Thanks Steve. I'm hoping someone will have mercy on my corn, squash and tomatoes which survived one watering a week....I definitely believe I'll have at least 7 honeylocusttrees and some sunchokes which survive the winter!
Life in Ant Village.... there's more going on here than meets the eye...this a very small compost pile from an organic source -free (sort of...transportation costs not included)!
...a ground squirrel is getting fat on those little pieces which didn't get compost tea put on them.....very fat -don't think the rubber boa snake can get its mouth around him yet.
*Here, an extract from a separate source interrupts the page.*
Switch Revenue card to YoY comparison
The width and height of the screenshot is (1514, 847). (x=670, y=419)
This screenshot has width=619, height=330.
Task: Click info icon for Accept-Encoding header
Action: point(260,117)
...and here's Ben's cooking stove which I will rebuild. Why? Notice the flames jetting out around the pan? Before I put the pan on, the flame is only 2/3rd's up the vertical part of the L, after the pan is over the opening, the flame jets upward -BUT IS STILL BLACK WITH SOOT. This means the pan tries to form the J of a true rocket stove but fails to burn cleanly. The first 90 in the J is equal to the entire L, the second 90 in the J is superior to the pan over the opening because the J tube doesn't leak around a pan, it has to burn around a solid 90. The L stove burns more wood than a rocket cook stove with a J instead of the L....Here are the things I'll do when I rebuild it:
-I'll raise the whole cook stove J tube so the top of the J tube is at solar plexus height;
-this will mean the feed tube will be at about crotch height ( I won't have to crouch to feed the fire);
-I'll reduce the aperture down to five to six inches, this will reduce the amount of wood the current stove will use in addition to burning less wood than the L tube because it is a J tube which burns more efficiently.
My mid-day potato won't be burnt either like the L tube's mid-day potato is right now....I can close up both the top and the bottom of a J tube and the heat in the J tube alone will cook a potato where as the L tube looses too much heat because the vertical part of the L is so much larger than the short part of the L where the potato currently has to be cooked....more heat is lost up the very high L and the potato is much closer to incoming very cool air. For this reason, I have no choice but to put the potato in while there is still a little flame left on the wood ....even then a larger potato will not cook all the way through in the L tube like it would in a rocket stove J tube.